▶ _WHAT YOU SHOULD DO_
The answer must be a single number: the count of lines below that contain the string "agent".

▶ _DATA TO USE_
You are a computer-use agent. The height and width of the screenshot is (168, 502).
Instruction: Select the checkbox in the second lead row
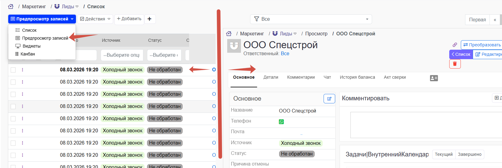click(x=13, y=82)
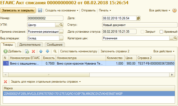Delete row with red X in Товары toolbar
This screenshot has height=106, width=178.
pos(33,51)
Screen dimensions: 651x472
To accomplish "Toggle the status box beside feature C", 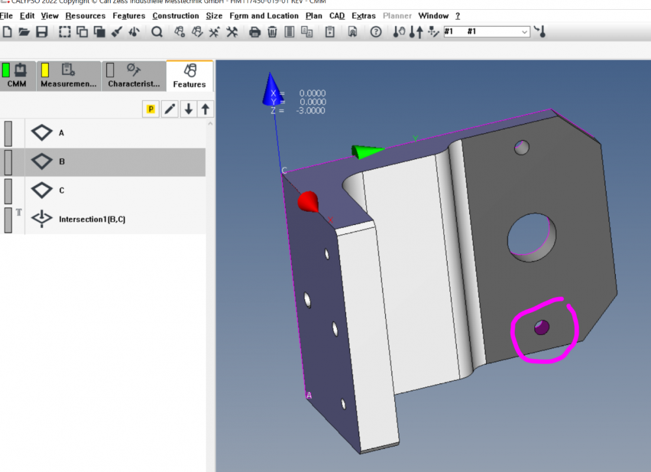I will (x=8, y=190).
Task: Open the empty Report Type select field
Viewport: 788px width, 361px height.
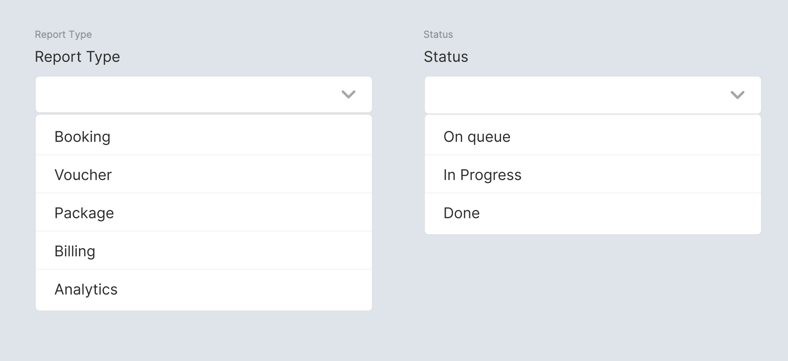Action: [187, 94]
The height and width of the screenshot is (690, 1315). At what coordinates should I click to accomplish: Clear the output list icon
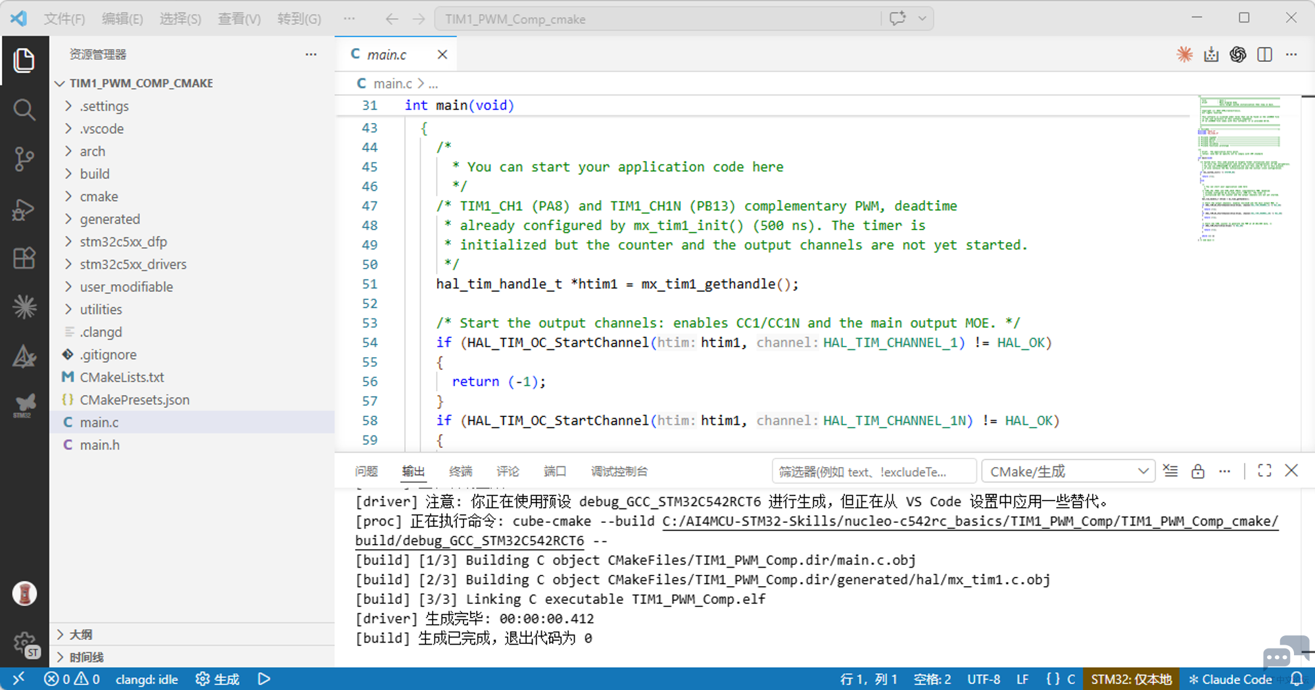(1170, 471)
---
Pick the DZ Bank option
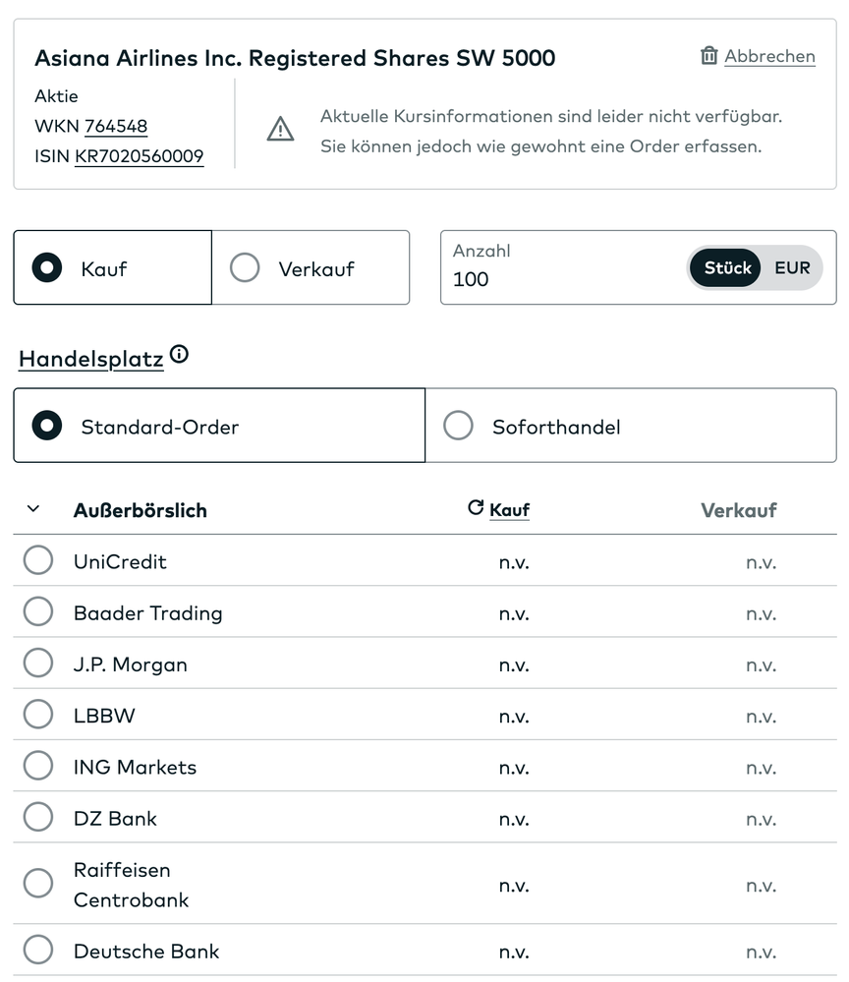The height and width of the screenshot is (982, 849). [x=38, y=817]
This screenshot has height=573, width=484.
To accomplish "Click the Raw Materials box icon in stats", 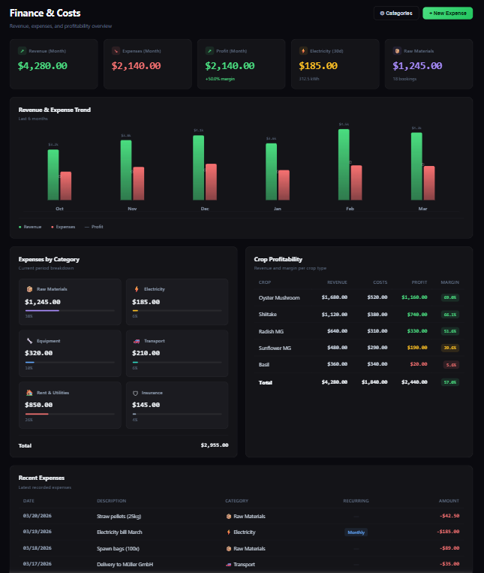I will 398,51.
...
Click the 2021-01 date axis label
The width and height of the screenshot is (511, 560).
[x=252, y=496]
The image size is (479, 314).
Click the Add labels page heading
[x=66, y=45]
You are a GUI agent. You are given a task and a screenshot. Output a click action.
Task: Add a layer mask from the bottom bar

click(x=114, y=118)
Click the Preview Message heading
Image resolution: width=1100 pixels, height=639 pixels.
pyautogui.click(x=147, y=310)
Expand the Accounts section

▶ _RESULT OF THIS TASK_
2